Los integrantes del Senado y la Cámara de Representantes son elegidos por el pueblo para cumplir una tarea esencial en la democracia; una función pública; una actividad regulada en la Constitución, en beneficio de toda la colectividad, no de un determinado grupo, persona o tendencia. Desde luego, cada uno de ellos tiene sus propias convicciones y criterios, y pertenece a una bancada, que asume una cierta posición frente a los proyectos presentados, y goza de libertad e independencia, pero su papel no consiste en impedir -mediante vías de hecho- que se tramiten los procesos legislativos sino en participar en ellos, deliberando y votando en el curso de los debates previstos en las normas constitucionales y regulados en el reglamento del Congreso (Ley 5 de 1992).
Lo que se espera de un legislador es, ante todo, su concepción democrática y la clara conciencia acerca de la representación que le ha sido confiada en las urnas. Como señala el artículo 133 de la Constitución, “los miembros de cuerpos colegiados de elección directa representan al pueblo, y deberán actuar consultando la justicia y el bien común. El voto de sus miembros será nominal y público, excepto en los casos que determine la ley”.
Como los diputados y concejales -y con mayor razón, dado su rango nacional- los congresistas asumen una responsabilidad que les debe ser deducida. No son empleados que se puedan dar el lujo de abstenerse de ejercer sus funciones para seguir devengando altas asignaciones, sin trabajar. Por eso, según la mencionada norma señala: “El elegido es responsable políticamente ante la sociedad y frente a sus electores del cumplimiento de las obligaciones propias de su investidura”. También deben responder disciplinaria y penalmente, si incurren en faltas de esa naturaleza.

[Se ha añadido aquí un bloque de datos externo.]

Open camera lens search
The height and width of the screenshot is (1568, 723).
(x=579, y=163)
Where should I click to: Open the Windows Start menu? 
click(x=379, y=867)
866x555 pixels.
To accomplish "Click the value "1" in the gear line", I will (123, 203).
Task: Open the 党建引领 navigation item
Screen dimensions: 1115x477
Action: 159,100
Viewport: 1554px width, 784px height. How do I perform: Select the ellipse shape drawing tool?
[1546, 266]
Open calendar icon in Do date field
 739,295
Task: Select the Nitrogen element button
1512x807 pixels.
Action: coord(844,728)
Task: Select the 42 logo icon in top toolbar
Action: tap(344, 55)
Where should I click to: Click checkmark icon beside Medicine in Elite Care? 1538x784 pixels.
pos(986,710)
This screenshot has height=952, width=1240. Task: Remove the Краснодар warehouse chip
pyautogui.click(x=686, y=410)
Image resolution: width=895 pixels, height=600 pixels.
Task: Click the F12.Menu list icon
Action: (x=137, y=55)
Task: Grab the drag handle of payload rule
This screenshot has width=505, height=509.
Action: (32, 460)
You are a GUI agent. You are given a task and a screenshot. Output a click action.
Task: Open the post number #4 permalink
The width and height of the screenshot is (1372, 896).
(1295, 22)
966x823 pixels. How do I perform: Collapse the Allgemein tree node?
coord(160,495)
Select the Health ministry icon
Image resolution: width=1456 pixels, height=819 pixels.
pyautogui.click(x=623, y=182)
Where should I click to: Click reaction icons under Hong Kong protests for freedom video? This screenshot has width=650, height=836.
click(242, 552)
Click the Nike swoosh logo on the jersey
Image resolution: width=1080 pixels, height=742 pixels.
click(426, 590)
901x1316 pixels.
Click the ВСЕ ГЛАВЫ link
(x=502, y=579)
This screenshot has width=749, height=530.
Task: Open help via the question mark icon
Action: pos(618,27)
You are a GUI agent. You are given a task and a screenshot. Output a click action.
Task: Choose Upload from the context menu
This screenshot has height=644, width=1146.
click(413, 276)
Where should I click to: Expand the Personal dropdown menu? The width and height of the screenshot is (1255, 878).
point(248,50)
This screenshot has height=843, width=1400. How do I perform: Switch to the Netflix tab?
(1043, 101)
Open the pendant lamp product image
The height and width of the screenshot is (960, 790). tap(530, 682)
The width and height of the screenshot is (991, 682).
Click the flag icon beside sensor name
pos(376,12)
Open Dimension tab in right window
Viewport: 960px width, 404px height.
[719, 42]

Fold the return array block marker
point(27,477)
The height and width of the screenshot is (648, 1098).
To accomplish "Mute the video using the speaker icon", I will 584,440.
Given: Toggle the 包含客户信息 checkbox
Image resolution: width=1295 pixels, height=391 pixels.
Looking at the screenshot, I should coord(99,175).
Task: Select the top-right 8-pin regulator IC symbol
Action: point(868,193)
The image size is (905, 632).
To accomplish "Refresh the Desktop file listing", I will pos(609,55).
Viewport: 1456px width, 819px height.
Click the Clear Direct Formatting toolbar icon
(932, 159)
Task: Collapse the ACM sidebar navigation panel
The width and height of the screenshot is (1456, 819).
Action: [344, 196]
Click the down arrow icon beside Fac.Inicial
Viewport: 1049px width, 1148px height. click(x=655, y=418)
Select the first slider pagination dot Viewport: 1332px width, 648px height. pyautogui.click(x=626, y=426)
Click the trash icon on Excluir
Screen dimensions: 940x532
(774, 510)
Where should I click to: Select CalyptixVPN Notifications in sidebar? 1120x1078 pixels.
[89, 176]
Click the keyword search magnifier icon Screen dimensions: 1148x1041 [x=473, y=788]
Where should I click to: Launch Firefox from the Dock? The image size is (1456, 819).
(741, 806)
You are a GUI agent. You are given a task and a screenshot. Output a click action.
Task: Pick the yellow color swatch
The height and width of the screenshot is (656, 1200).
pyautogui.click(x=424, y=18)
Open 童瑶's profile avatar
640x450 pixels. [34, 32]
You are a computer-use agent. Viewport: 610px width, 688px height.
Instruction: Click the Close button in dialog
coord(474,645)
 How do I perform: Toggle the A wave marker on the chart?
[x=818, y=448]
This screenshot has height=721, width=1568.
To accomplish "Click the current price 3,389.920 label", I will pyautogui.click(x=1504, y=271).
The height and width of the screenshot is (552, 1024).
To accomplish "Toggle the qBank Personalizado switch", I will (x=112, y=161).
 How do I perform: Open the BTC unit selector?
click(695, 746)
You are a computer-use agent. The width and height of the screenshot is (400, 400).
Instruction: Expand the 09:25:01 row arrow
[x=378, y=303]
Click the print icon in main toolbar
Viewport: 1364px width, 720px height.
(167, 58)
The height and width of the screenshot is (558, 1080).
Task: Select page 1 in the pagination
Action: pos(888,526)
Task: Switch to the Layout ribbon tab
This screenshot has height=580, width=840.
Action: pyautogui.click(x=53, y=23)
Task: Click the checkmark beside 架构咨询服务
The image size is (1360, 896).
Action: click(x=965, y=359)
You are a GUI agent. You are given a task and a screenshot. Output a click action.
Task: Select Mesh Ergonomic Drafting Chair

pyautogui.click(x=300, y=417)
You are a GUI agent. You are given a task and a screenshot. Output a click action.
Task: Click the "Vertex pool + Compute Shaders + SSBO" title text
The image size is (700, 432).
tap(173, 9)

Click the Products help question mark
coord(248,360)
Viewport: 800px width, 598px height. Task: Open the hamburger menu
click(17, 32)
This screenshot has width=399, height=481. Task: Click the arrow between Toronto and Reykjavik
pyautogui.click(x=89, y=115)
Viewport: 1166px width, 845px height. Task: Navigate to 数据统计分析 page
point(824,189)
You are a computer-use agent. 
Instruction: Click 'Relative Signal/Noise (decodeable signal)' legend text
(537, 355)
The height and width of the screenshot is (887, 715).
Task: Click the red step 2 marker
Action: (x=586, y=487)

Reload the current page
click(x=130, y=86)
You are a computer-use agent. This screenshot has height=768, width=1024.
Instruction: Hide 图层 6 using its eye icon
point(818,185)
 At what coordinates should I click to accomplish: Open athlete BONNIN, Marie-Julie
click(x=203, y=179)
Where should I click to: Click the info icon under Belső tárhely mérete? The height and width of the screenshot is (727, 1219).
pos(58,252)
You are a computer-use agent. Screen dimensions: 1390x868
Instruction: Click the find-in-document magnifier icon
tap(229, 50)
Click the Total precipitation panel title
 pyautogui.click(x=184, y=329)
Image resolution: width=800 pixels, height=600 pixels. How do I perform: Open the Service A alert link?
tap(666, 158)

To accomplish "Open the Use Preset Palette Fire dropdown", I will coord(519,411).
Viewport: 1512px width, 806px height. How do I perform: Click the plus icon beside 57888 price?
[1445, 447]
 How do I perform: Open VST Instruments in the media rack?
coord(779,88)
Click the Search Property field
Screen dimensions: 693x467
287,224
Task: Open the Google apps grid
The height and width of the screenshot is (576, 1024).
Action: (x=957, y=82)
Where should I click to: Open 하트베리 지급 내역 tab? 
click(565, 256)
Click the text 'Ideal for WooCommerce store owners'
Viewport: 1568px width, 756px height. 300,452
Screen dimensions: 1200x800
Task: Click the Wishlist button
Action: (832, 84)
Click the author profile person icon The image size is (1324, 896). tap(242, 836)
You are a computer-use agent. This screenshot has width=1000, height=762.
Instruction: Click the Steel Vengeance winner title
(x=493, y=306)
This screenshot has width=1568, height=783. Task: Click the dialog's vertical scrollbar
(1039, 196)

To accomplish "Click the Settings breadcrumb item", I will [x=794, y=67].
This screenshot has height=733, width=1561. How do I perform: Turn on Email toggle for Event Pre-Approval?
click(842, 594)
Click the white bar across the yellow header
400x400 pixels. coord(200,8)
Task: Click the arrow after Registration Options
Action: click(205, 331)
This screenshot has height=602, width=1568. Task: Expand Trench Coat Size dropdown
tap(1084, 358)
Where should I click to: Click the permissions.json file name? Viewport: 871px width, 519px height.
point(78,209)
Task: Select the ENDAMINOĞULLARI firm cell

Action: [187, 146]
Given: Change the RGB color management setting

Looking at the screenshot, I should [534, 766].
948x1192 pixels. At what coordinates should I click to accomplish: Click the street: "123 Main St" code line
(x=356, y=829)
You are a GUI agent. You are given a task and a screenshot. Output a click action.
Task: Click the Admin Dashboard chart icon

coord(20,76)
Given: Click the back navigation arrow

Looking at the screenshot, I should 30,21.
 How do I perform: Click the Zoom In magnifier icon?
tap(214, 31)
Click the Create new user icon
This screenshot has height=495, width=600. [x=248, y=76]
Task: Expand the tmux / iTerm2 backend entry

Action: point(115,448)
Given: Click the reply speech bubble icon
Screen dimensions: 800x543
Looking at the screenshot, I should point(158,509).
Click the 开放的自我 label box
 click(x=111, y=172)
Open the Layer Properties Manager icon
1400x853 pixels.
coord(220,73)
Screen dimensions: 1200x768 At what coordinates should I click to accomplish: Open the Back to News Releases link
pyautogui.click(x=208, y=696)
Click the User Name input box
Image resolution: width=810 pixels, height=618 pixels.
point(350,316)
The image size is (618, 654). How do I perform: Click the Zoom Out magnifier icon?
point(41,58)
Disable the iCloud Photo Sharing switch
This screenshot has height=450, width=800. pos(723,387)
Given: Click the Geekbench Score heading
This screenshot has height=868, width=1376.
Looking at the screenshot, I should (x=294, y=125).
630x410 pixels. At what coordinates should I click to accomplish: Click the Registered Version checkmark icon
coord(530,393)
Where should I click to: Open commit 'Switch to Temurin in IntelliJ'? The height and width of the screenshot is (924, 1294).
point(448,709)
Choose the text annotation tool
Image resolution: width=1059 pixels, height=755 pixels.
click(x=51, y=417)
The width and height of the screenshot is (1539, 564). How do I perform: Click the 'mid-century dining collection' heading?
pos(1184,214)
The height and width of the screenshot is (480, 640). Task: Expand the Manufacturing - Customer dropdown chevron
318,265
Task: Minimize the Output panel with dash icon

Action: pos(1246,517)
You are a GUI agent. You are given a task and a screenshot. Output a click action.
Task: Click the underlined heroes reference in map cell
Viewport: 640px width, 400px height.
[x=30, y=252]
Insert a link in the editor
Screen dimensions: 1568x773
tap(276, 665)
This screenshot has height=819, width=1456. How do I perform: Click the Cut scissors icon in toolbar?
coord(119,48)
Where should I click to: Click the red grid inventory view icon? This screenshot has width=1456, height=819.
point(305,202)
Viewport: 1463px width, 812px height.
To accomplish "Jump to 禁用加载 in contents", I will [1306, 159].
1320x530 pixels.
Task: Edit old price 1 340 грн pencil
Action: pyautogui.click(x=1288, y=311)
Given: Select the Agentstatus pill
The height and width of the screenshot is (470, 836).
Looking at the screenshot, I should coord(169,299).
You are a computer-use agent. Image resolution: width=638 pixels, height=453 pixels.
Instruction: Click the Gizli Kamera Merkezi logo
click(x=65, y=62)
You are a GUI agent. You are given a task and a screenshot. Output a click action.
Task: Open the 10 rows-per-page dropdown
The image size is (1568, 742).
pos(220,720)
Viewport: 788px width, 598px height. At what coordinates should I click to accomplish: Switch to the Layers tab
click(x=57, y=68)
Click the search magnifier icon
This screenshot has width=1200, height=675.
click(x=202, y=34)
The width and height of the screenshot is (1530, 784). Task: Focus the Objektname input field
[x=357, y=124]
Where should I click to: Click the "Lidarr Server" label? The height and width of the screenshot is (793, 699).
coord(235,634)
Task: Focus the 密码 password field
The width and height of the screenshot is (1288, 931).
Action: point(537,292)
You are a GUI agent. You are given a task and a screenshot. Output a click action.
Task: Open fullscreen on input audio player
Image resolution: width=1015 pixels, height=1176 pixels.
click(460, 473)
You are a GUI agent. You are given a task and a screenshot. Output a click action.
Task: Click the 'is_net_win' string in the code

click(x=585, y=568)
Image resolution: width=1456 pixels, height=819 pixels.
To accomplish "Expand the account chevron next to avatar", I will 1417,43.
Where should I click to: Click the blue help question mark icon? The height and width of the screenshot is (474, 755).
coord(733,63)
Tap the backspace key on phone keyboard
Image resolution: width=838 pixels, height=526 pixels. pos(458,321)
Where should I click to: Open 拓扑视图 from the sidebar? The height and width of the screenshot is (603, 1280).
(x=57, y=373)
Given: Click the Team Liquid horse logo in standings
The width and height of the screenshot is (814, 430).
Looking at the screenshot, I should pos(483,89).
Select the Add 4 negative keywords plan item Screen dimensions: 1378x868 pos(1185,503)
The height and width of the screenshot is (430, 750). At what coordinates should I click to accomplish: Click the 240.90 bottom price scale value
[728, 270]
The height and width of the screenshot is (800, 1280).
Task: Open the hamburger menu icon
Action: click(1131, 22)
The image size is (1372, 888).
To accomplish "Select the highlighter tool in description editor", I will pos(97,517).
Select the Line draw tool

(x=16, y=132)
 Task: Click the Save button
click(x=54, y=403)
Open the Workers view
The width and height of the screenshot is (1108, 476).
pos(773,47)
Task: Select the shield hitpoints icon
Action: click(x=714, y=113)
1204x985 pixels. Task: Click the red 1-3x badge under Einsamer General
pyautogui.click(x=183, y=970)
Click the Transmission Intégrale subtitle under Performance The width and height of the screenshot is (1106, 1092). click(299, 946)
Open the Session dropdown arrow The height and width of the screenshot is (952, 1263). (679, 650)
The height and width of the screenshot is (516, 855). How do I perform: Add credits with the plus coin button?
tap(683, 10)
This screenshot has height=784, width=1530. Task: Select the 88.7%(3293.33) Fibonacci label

Así, es reprochable conducta de las que algunos congresistas se ufanan, consistente en romper colectivamente el quórum, con el deliberado propósito de impedir que tengan lugar las sesiones previstas para discutir un proyecto de ley o de reforma constitucional. Esa es una falta que debería ser sancionada.
Ocurre lo mismo con las incompatibilidades e impedimentos. Deben ser expresados y considerados de manera objetiva y fundada. Los congresistas no son voceros ni representantes de intereses privados. Como lo ha sostenido la jurisprudencia de la Corte Constitucional, “la incompatibilidad significa imposibilidad jurídica de coexistencia de dos actividades. Dada la situación concreta del actual ejercicio de un cargo -como es el de congresista para el caso que nos ocupa- aquello que con la función correspondiente resulta incompatible por mandato constitucional o legal asume la forma de prohibición, de tal manera que, si en ella se incurre, el propio ordenamiento contempla la imposición de sanciones que en su forma más estricta llevan a la separación del empleo que se viene desempeñando” (Sentencia C-349 de 1994).
El interés del Congreso y de sus miembros debe ser el interés público. Ningún otro.